China’s economic growth has been unbalanced this year, with industrial output outstripping domestic consumption, a sluggish real estate market that has heightened deflation risks, and rising local government debt.

While strong Chinese exports provided some support, rising trade tensions now pose a threat.

Data released this month showed China’s exports rose 8.6% in June from a year earlier, while imports unexpectedly shrank 2.3%, suggesting manufacturers are bringing forward orders in anticipation of tariffs imposed by trading partners.

Meanwhile, consumer prices rose for a fifth straight month in June but less than expected, while factory deflation persisted and government measures were unable to effectively boost domestic demand.

China’s central bank governor Pan Gongsheng pledged last month to maintain a supportive monetary policy stance and said the central bank would flexibly use policy tools such as interest rates and reserve requirement ratios to support economic development.

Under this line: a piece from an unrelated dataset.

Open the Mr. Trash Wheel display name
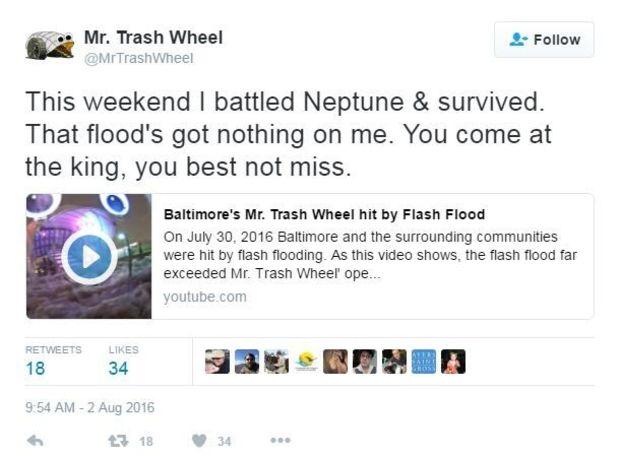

Analysts polled by Reuters expect China’s one-year loan market rate to be cut by 10 basis points in the third quarter and banks’ reserve requirement ratio to be lowered by 25 basis points.

Citi analysts expect Beijing to roll out a new round of property support measures after a meeting of the Political Bureau, the ruling Communist Party’s top decision-making body, at the end of July.

In May this year, the Chinese government allowed local state-owned enterprises to purchase unsold completed housing, and the central bank also set up a 300 billion yuan affordable housing re-lending mechanism.